Tech/Engineering

How Druva Scales One Python Service to Handle and Monitor Millions of APIs per Day

Anurag Ranjan, Sr. Staff Software Engineer

As businesses scale their operations to accommodate a growing user base, the ability to handle a large number of API requests reliably and efficiently becomes a key factor in achieving success. For modern web applications, APIs are the backbone of communication between services, and their performance is critical in determining both user experience and business outcomes.

In this blog, we’ll explore how using Gevent with Gunicorn and Falcon allowed us to handle a staggering million API calls per day for mission-critical microservices. We’ll highlight the architectural decisions that led to this success and how Gevent’s asynchronous capabilities played a pivotal role in improving scalability, reducing latency, and optimizing resource usage.

The Challenge: Handling a Million API Calls Per Day

Handling a million API calls per day is no small feat. This level of traffic demands a robust, scalable, and efficient architecture capable of dealing with high throughput without compromising performance.

Our microservice is responsible for serving critical data that protects various business functionalities, so it’s not just about serving requests — it’s about ensuring minimal latency, high availability, and maximum reliability, even during peak hours when traffic spikes.

We adopted Falcon, a minimalist web framework, to ensure that the API is fast and lightweight. For deploying Falcon, we chose Gunicorn as the WSGI server, using Gevent for concurrency. Let’s dive into how this architecture handles such a massive load leveraging the AWS infrastructure.

The Architecture: Falcon, Gunicorn, and Gevent

Falcon: A High-Performance Web Framework

Falcon is designed for speed, making it an ideal choice for building high-performance APIs. Unlike other frameworks, Falcon minimizes overhead by avoiding unnecessary features, ensuring that each request is processed as quickly as possible. This lean design means that it can handle high throughput with minimal resource consumption.

However, the real key to handling a million requests per day is how these requests are processed, which is where Gunicorn and Gevent come in.

Gunicorn: The WSGI Server

Gunicorn, a Python WSGI HTTP server, is widely used for deploying Python web applications in production environments. It provides a simple interface between web servers and web applications, making it a reliable choice for serving APIs.
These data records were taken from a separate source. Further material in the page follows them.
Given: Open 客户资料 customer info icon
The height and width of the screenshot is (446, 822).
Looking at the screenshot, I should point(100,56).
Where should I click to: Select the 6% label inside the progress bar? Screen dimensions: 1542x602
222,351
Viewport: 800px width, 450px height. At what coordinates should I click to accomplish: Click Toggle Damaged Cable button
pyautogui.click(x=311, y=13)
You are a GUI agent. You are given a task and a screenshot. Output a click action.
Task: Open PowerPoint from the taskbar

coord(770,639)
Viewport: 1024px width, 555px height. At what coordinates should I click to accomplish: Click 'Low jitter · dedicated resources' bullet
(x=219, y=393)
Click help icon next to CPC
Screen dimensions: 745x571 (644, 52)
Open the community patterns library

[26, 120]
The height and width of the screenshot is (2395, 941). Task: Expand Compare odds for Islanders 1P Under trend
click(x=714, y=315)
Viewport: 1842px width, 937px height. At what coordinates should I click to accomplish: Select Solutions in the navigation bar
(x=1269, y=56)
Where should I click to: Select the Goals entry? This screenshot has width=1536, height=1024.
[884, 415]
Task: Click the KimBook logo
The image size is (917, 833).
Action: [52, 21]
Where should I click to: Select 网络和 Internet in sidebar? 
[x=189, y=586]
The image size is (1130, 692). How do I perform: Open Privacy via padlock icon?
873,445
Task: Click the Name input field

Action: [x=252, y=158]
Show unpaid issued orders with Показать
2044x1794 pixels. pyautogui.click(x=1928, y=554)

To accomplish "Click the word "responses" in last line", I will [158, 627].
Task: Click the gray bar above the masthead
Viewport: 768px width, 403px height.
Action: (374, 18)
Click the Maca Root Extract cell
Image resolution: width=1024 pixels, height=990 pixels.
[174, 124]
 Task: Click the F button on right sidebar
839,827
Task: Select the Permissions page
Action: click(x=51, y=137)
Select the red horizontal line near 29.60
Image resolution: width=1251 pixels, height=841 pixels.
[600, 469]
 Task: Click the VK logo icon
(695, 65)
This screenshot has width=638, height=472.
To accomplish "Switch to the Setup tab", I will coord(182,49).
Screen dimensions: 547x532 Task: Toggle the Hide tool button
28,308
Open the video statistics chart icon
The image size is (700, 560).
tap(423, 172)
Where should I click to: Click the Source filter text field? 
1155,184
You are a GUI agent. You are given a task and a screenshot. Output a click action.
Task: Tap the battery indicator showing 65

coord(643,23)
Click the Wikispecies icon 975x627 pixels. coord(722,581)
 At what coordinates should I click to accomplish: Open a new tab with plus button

Gunicorn supports various worker types, and for high-concurrency applications, we selected the Gevent worker model. Gunicorn creates multiple worker processes to handle incoming requests, and each worker can spawn multiple greenlets, making the system highly concurrent. The ability to scale the number of worker processes allows us to handle a large number of requests across multiple CPU cores.

Gevent: Enabling Concurrency with Cooperative Multitasking

Gevent is an asynchronous networking library for Python that provides concurrency by using greenlets — lightweight, cooperative threads that run in a single process. Greenlets are executed by the Gevent event loop, which efficiently manages task switching. 

Here’s how Gevent helps us manage a million API calls:

1. Non-blocking I/O: A key feature of Gevent is its ability to handle I/O-bound operations (e.g., database queries, external API calls) asynchronously. In a typical synchronous environment, a request would block a worker process until the I/O operation completes. With Gevent, a greenlet can yield control when waiting for I/O, allowing other greenlets to execute in the meantime. This drastically improves throughput by ensuring that workers are not sitting idle while waiting for I/O operations to finish.

2. Lightweight Greenlets: Unlike traditional threads, greenlets are very lightweight. They share the same memory space and have minimal overhead. This allows each worker to manage hundreds or even thousands of greenlets, significantly increasing the number of requests a single worker can handle. As a result, scaling up with Gevent requires far fewer resources compared to a multi-threaded or multi-process setup.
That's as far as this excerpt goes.